<<<<
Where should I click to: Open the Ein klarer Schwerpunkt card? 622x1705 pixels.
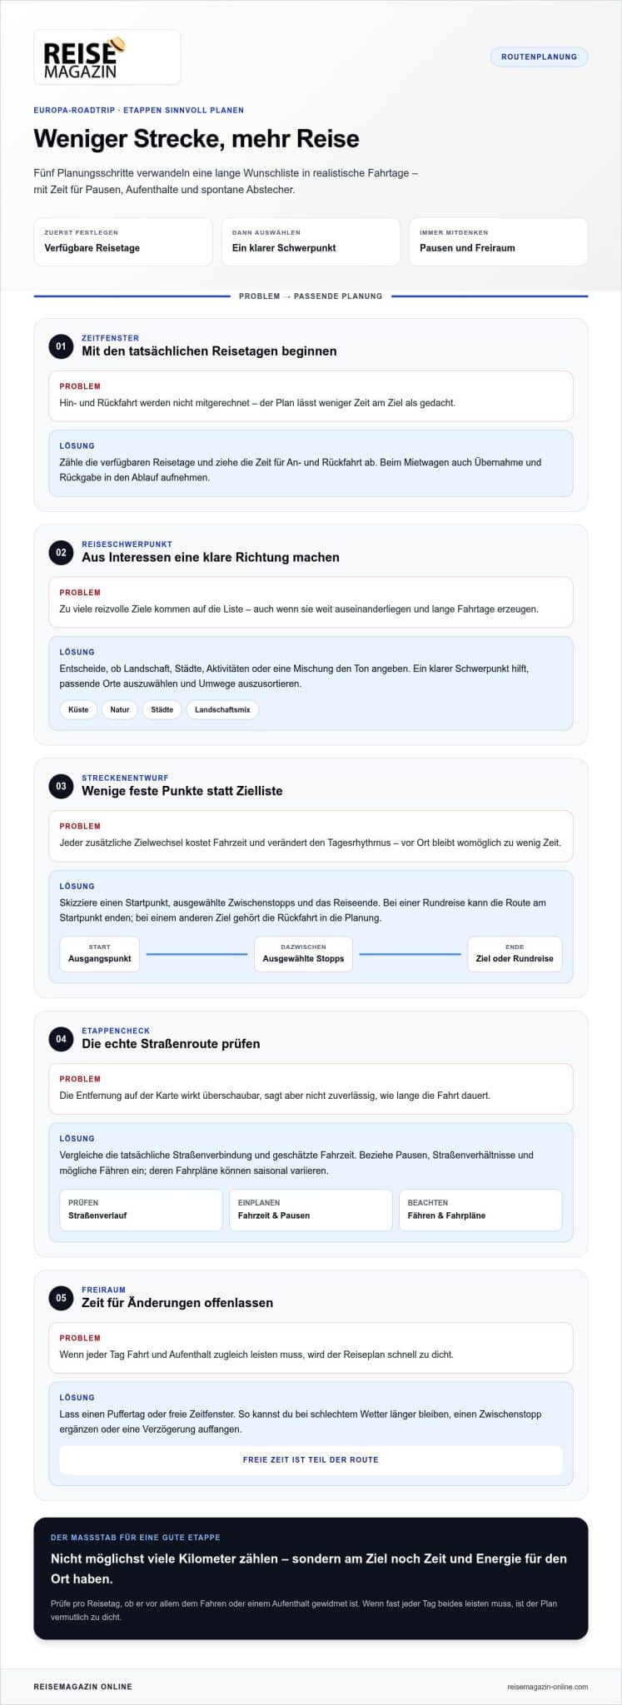coord(311,241)
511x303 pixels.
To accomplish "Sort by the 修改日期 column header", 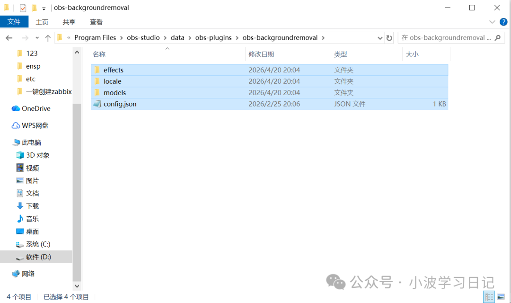I will (x=261, y=54).
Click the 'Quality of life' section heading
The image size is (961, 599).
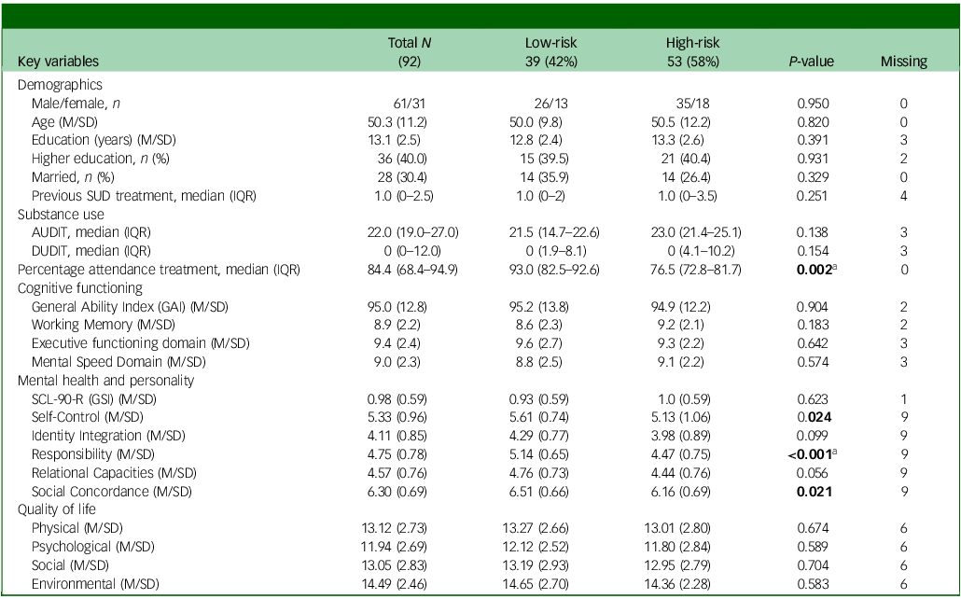55,508
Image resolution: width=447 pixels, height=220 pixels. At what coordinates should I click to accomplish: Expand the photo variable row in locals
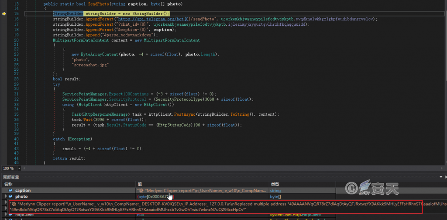pos(5,197)
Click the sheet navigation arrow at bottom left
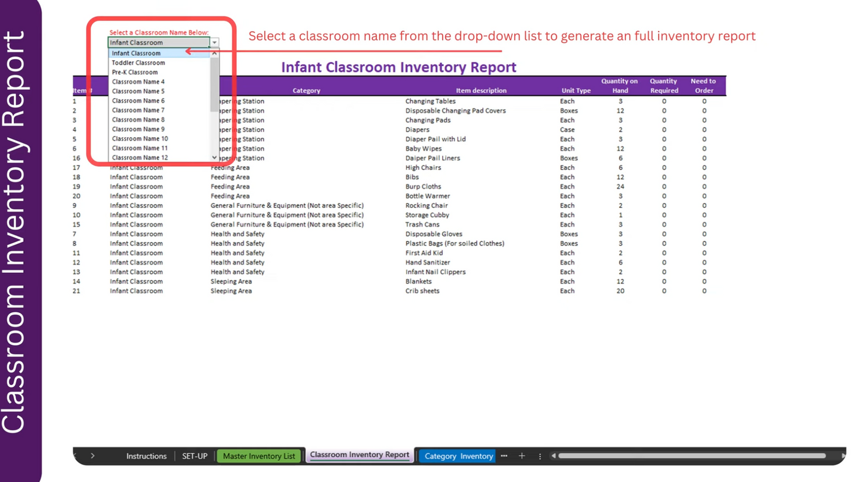862x482 pixels. 93,456
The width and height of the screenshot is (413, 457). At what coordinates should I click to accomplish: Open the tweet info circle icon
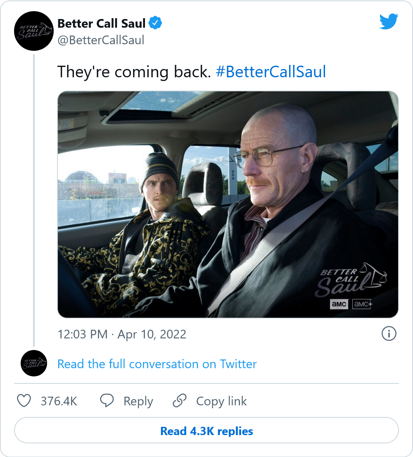tap(389, 334)
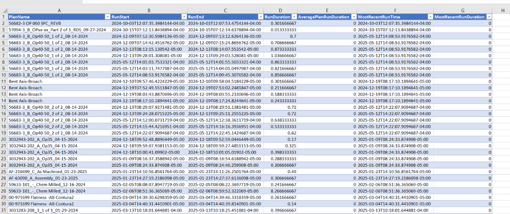Open the PlanName column filter dropdown
Screen dimensions: 510x214
click(107, 17)
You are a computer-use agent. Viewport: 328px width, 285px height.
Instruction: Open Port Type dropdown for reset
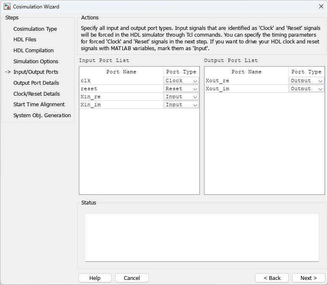pos(181,89)
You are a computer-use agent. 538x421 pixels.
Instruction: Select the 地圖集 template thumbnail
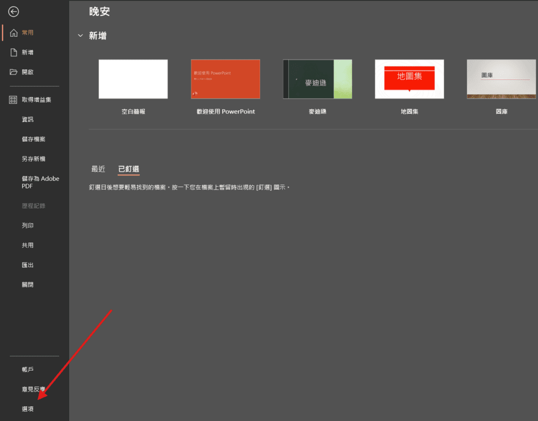409,79
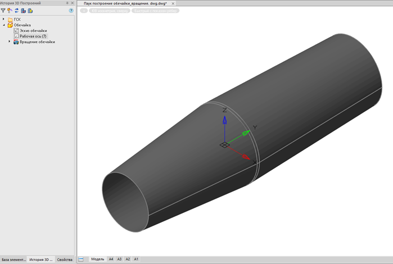This screenshot has height=264, width=393.
Task: Click the fourth history toolbar icon
Action: [23, 11]
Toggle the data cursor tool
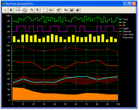 (x=51, y=10)
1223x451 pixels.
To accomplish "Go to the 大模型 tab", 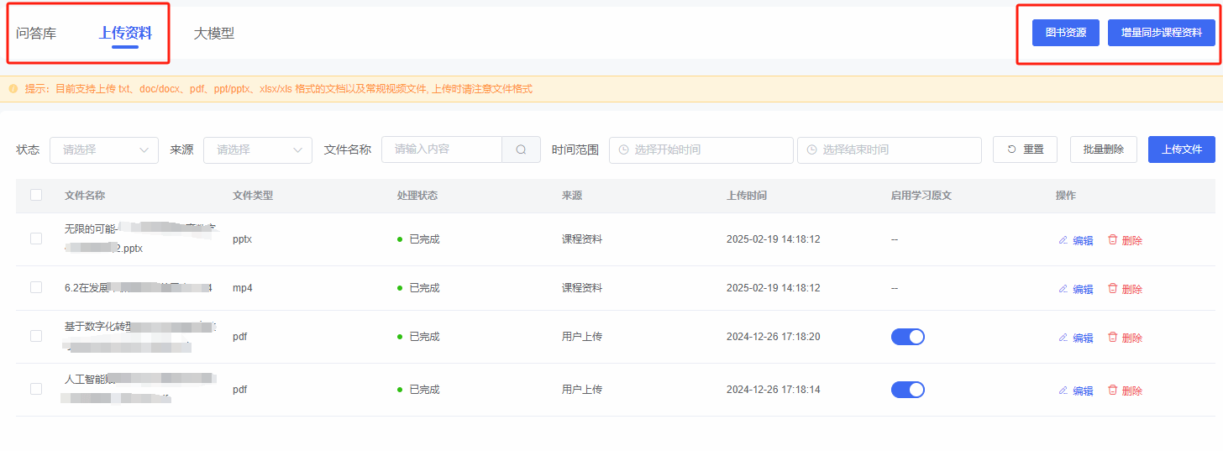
>>>>
Which lines of the records above contain the word "computer"? Report each one in full.

You are a computer-use agent. Viewport: 328px width, 285px height.
You are a computer-use agent. 538x421 pixels.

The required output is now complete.